COP ou pas COP ? La jeunesse au chevet de la biodiversité

À l’occasion de la COP16, L’InsPo a rencontré trois jeunes engagées qui participent activement aux négociations internationales sur la protection de la nature et du climat.

En couverture, de gauche à droite : Caroline S., Ophélie C., Manon B. (L’InsPo)

La  COP16 sur la Diversité Biologique s’est clôturée le 2 novembre à Cali, en Colombie, après une prolongation in extremis. Ces négociations participent aux efforts mondiaux pour préserver la biodiversité, initiés lors du Sommet de la Terre de Rio en 1992. Deux ans après l’adoption de l’accord-cadre de Kunming-Montréal lors de la COP15, qui fixait l’objectif de protéger 30 % des terres et des mers d’ici 2030, la COP16 devait permettre l’établissement d’indicateurs de suivi, la mobilisation de financements, ou encore le partage équitable des bénéfices issus de l’utilisation des ressources génétiques.

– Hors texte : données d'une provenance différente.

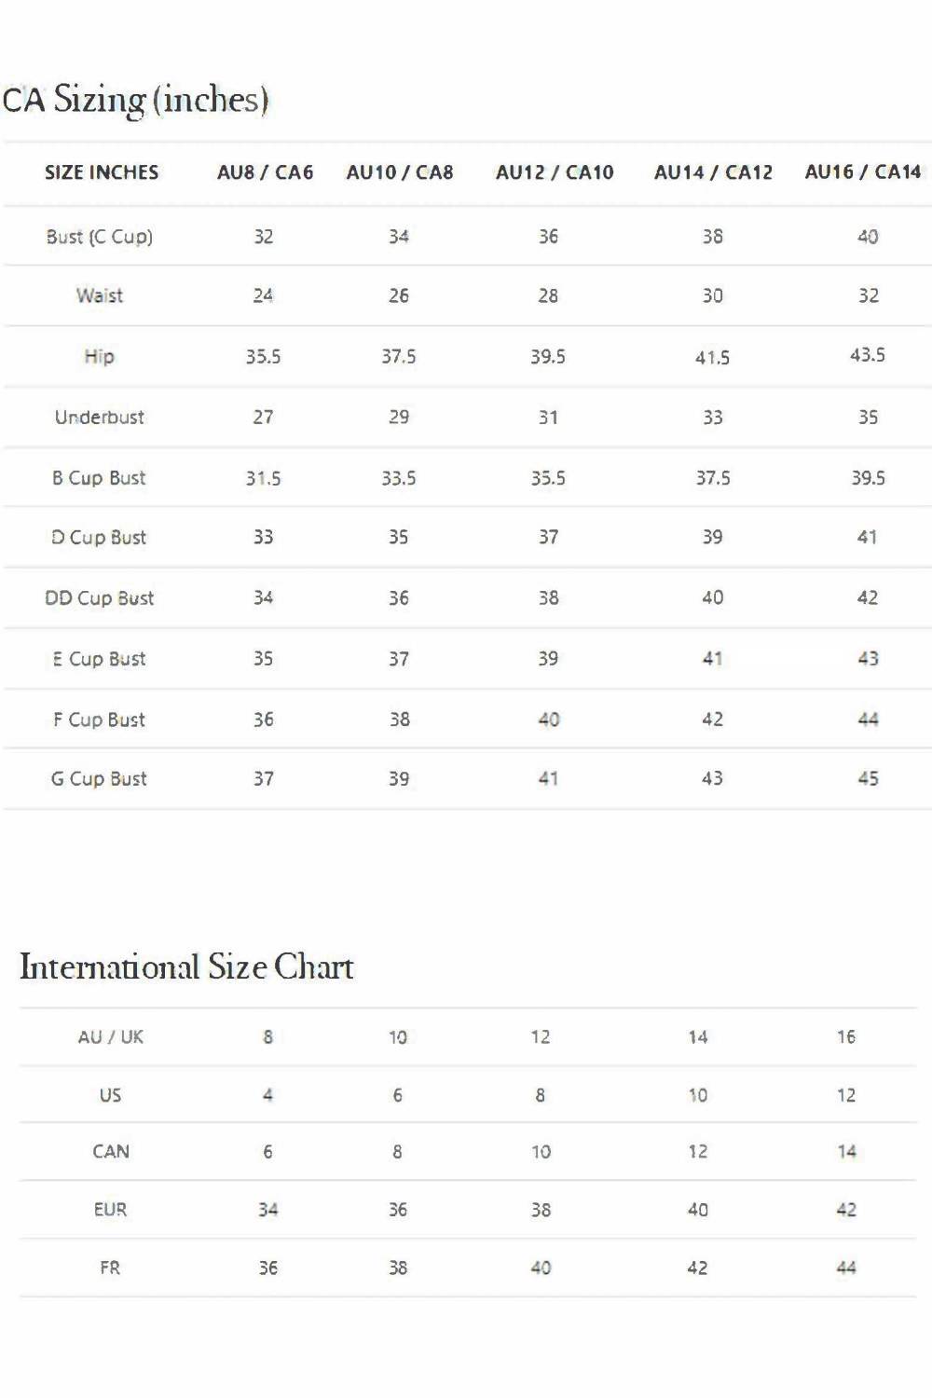This screenshot has width=932, height=1398.
Task: Click the International Size Chart heading
Action: pos(186,967)
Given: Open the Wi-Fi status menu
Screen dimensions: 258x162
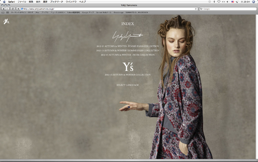Looking at the screenshot, I should tap(219, 2).
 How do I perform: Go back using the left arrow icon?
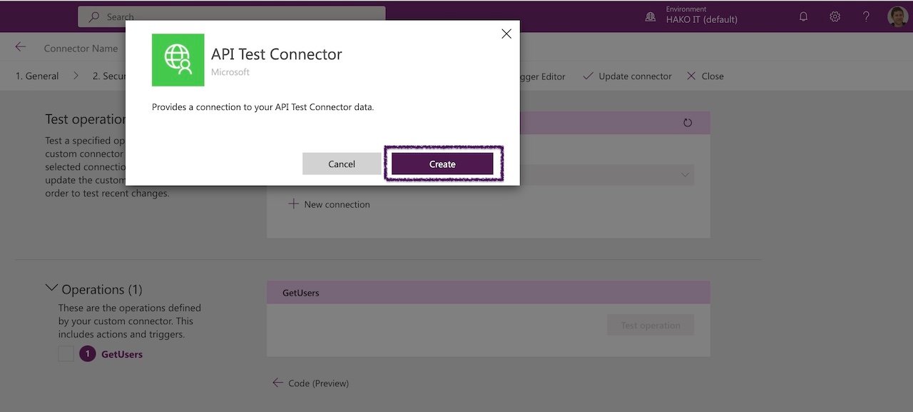21,47
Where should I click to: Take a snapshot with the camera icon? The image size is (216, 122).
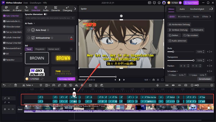coord(154,80)
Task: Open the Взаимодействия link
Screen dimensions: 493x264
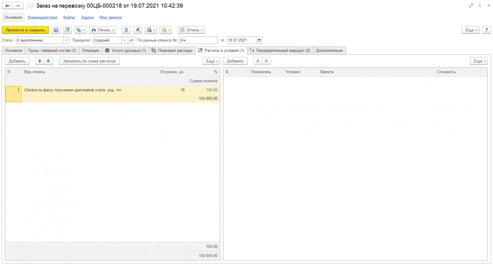Action: pos(42,17)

Caroline et Ophélie sont deux “Jeunes déléguées” mobilisées sur ces sujets : elles accompagnent les délégations interministérielles françaises à chaque COP pour lier négociateur·ice·s et jeunesse. La première, ancienne co-prez d’Echo’Logik, terminera son mandat “COP climat” après la COP29 de Bakou ; la seconde, en poste depuis juillet, a accompagné la délégation “biodiversité” à Cali. “On peut axer notre énergie sur un volet précis en fonction de ce qu’on aime faire et de là où on se sent utile”, résume Ophélie. Manon, ancienne coordinatrice climat du Réseau Étudiant pour une Société Écologique et Solidaire, est quant à elle partie à Cali en tant que membre du YAC, le Comité de la Jeunesse de l’UICN. Au sein de cette union intergouvernementale, elle travaille à donner plus de place aux jeunes au sein de l’organisation.

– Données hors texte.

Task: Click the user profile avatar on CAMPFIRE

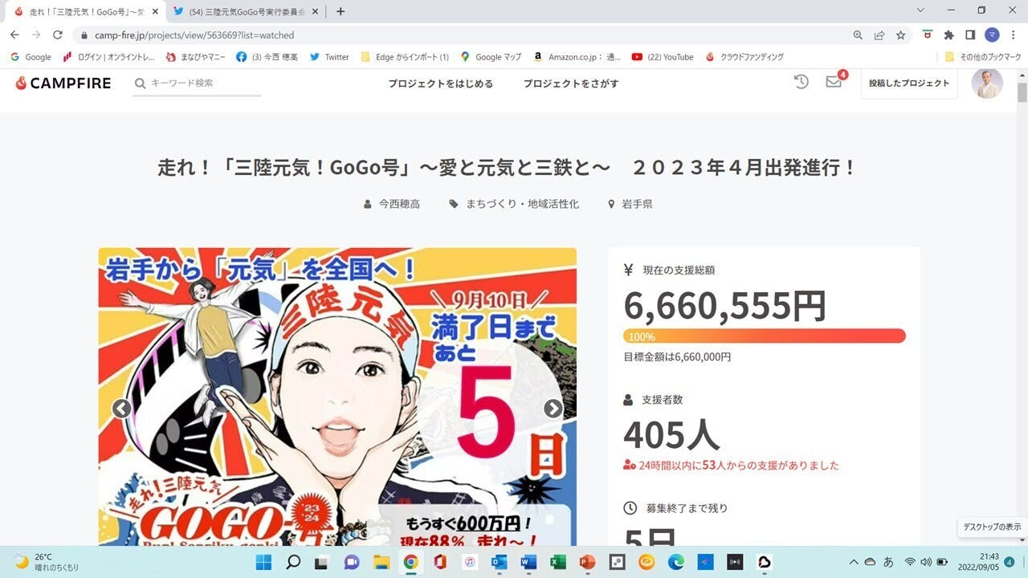Action: pos(987,83)
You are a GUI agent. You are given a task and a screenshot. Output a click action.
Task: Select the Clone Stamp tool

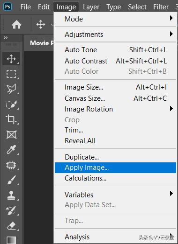(11, 195)
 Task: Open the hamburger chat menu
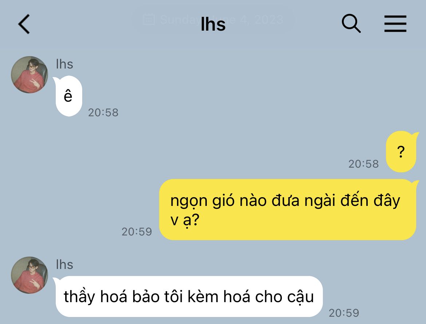[x=395, y=24]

Mais il est difficile de dire que la COP16 ait convaincu. Manon, présente lors de l’ultime plénière de la rencontre, raconte avec regret une clôture sans consensus sur les questions de financement, le quorum n’étant plus atteint. Ophélie tient à nuancer cet “échec” : déçue par la couverture médiatique, elle rappelle que “des textes ont été adoptés, représentant une vraie réussite”, comme l’organe de représentation permanent des peuples autochtones, ou la création du Fonds Cali.

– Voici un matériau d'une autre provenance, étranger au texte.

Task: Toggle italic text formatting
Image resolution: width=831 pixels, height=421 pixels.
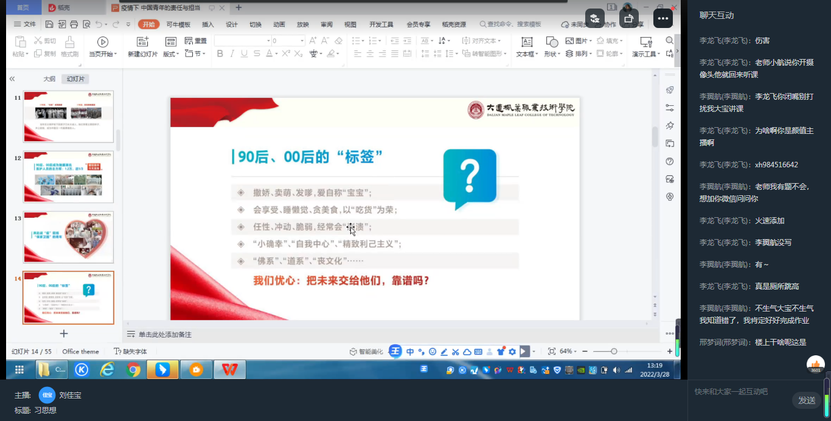Action: [232, 54]
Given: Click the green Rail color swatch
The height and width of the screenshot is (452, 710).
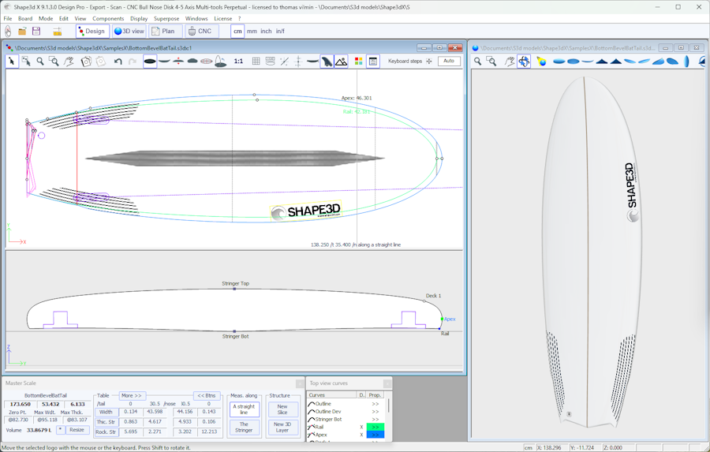Looking at the screenshot, I should pyautogui.click(x=376, y=427).
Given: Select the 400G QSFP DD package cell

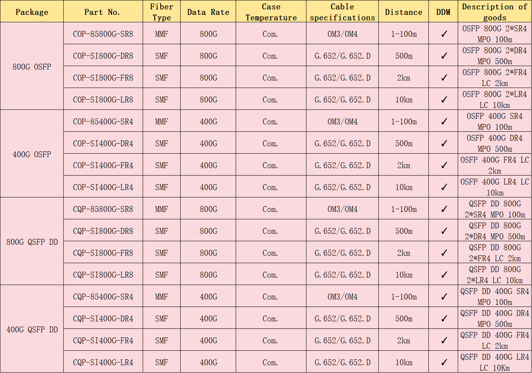Looking at the screenshot, I should tap(32, 329).
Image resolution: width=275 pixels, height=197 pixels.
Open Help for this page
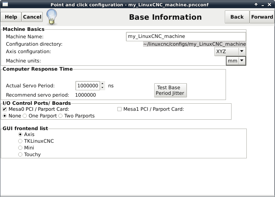point(11,17)
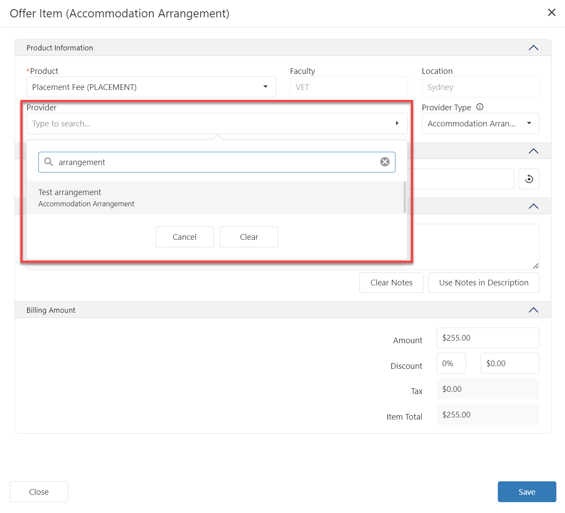Click the clear search text X icon
This screenshot has width=565, height=513.
point(384,162)
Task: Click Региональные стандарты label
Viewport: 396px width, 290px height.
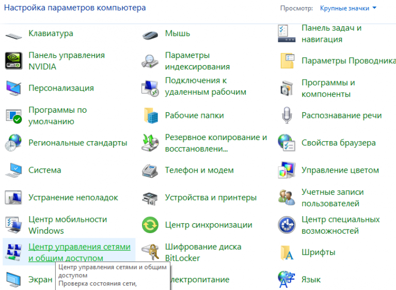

Questionnées sur la pertinence et les moyens pour la jeunesse de s’engager, celles-ci abondent de pistes, enthousiastes : Caroline note que la jeunesse prend une place croissante dans ces débats, via des comités officiels et une présence accrue. Elle appelle chacun·e à se former, car la jeunesse se doit d’être crédible ! Manon insiste sur l’importance de renouer avec la nature autour de soi pour s’engager, et Ophélie rappelle que chaque niveau d’action compte : “on a besoin de ces dynamiques qui ont lieu à toutes les échelles, y compris à un niveau plus territorial, de terrain”, conclut-elle.